Ritual Ceremony of Bathing the Buddha at True Enlightenment Practitioners Association 

   The festival of the bathing of the Buddha is a very special day on the Buddhist calendar. Buddha Sakyamuni arranged the convenience of bathing the Buddha as an expedience to enable future Buddhist learners to quickly accumulate the great virtues and merits needed to realize the unsurpassed Bodhi. The Buddha teaches sentient beings to use the virtues of bathing the Buddha as an offering to the Tathagata. The offering is also one of the virtues which Buddha’s disciples should cultivate. One should be totally sincere and solemn when bathing the Buddha, respecting the statue as if the Buddha manifests and appears in person in front of the disciple. 

Sutra Quotes 

Sutra On The Virtues Of Bathing the Buddha

 

      The Sutra On The Virtues Of Bathing the Buddha states, when you bathe the statue, you should use ox-head sandalwood, white sandalwood, rosewood, agarwood, mastic, tulip, dipterocarpaceae, holy basil, and herba agastachisetc. Grind these on a clean stone into a fragrant paste to make scented water and place this water in a clean vessel. At a clean place, use good earth to make a square or round altar of appropriate size. Put a bathing platform on the altar and then the Buddha statue in the center. Pour the hot scented water over the statue to clean and wash it and repeat with clean water. The water used must be well filtered to avoid harming worms and insects. Use two fingers to get the water and bathe the statue from the head. This water is called propitious water. Drain the water onto a clean place making sure that it is not stepped on. Use a fine soft towel to wipe the statue clean. Burn the various incenses to perfume the fragrance all over and return the statue to its original location.

Virtuous men! Bathing the Buddha statue as such will allow you humans and heavenly beings alike to enjoy wealth and happiness and longevity without sickness in the present life. All wishes will be fulfilled. Your relatives and friends will be safe and peaceful. You will never be born in the eight kinds of difficult circumstances and will forever escape the source of suffering. You will not be born as a woman and will quickly achieve enlightenment. After you have set up the statue, burn the various incense, face the statue, join your palms piously, and recite the following praises.

 

I now bathe all the Tathagatas;

Their pure wisdom and virtues are accompanied by dignity;

May the sentient beings in this period of five turbidities,

Quickly realize the pure Dharma body of the Tathagata.

The constant fragrance of the knowledge of morality, concentration, and wisdom,

Spreads to every realm in the ten directions.

May the smoke of the incense also be the same,

And Buddhist services be conducted without bounds.

May the three lower paths and the wheel of sufferings also cease,

Heat be completely extinguished and coolness be attained;

May all generate the unsurpassed bodhi mind,

Forever escape the river of desires to reach the other shore.


Why bathe the Buddha?

   In the Sutra On The Virtues Of Bathing the Buddha,  Tathagata taught sentient beings in future lives to bathe the Buddha statue as a way to make offerings to the Tathagata and accumulate virtues and merits.
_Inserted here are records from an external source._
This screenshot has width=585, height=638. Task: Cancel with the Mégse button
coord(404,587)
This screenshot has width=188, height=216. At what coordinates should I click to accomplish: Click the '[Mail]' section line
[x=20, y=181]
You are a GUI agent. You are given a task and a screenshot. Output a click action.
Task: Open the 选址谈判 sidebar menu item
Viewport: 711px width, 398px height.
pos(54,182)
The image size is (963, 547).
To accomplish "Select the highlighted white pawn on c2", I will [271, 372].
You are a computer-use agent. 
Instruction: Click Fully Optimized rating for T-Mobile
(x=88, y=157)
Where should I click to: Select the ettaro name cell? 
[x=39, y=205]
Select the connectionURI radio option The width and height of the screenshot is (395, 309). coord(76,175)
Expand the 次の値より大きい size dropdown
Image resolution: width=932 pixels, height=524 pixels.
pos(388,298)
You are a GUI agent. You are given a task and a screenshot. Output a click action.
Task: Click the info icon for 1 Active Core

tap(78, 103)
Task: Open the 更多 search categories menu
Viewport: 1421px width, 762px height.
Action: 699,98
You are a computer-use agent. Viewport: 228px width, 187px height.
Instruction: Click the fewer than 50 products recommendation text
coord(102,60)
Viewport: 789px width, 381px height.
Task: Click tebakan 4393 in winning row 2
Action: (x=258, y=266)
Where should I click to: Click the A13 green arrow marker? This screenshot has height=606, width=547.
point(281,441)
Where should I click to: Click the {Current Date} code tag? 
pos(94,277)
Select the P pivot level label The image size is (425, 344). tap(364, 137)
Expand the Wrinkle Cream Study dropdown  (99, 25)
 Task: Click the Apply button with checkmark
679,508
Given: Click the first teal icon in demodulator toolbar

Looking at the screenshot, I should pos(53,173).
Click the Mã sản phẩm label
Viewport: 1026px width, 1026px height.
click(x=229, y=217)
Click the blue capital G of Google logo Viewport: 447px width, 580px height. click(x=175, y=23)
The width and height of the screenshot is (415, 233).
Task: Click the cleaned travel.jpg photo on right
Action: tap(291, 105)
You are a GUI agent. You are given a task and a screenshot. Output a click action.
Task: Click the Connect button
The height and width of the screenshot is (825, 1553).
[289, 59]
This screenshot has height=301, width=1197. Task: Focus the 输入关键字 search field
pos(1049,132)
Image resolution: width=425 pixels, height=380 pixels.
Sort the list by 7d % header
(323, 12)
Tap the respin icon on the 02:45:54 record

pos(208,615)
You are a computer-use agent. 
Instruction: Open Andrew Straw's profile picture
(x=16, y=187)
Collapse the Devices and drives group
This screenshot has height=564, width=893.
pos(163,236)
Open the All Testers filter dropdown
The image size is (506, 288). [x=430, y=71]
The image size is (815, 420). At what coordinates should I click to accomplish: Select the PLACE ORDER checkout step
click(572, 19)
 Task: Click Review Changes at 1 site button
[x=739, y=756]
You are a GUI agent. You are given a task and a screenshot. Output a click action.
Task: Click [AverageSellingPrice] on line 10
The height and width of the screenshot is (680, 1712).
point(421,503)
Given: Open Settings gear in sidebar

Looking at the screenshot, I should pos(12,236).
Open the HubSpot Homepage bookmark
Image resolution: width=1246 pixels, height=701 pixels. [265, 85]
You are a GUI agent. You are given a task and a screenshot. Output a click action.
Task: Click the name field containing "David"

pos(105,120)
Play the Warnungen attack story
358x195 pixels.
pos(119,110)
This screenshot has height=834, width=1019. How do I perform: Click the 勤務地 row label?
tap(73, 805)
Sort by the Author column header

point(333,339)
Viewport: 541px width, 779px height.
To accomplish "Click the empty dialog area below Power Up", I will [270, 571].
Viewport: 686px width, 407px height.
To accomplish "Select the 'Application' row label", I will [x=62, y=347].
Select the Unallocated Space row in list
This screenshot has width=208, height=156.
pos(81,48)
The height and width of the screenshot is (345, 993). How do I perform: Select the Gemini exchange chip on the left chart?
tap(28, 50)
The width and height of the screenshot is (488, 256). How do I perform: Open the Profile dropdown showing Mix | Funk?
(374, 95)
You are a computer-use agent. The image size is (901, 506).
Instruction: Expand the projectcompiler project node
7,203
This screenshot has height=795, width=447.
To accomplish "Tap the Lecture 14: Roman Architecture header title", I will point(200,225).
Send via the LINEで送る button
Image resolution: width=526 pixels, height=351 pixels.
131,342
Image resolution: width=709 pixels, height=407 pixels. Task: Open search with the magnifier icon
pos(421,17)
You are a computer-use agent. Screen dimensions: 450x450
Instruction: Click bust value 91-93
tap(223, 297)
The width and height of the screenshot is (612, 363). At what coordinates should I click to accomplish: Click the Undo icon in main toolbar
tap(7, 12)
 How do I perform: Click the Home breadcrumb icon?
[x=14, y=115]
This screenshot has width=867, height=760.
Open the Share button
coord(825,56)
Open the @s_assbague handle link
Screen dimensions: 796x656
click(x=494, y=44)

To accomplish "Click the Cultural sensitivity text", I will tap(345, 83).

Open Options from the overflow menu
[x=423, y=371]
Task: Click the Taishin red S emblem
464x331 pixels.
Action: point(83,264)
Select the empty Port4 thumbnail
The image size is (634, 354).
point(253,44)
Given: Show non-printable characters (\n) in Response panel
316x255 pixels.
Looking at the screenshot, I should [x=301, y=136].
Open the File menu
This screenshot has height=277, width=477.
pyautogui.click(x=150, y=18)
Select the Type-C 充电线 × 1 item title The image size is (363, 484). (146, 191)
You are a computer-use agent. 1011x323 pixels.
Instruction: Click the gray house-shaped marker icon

When the Buddha was born into this world, two dragon kings descended from the heaven and used clean pure water to bathe Prince Siddhartha’s body. Buddha disciples subsequently commenced bathing the statue of Prince Siddhartha every year on the Buddha’s birthday, 8th of April of the lunar calendar, using this to remember the Tathagata’s excellent functions and virtues. Through this, they recall with deep gratitude the boundless benevolence of the Tathagata for being born in this world to teach sentient beings.

  The Buddha told his disciples that it would take three great incalculable eons to achieve Buddhahood. He then established the bodhisattva precepts to allow the disciples to know what bodhisattvas should or should not do so that they would not take the wrong turn on the lengthy bodhisattva path to eventually accomplish the fruition of Buddhahood. The Sutra of the Garland of a Bodhisattva’s Primary Karmas states that the virtue from taking the bodhisattva precepts can reduce the suffering of birth and death over three eons and accelerate the transcendence of the suffering of birth and death. In addition, one will be accompanied, protected, and empowered by Dharma-protecting benevolent deities after taking the precepts. The virtues of upholding precepts are very extraordinary and wondrous.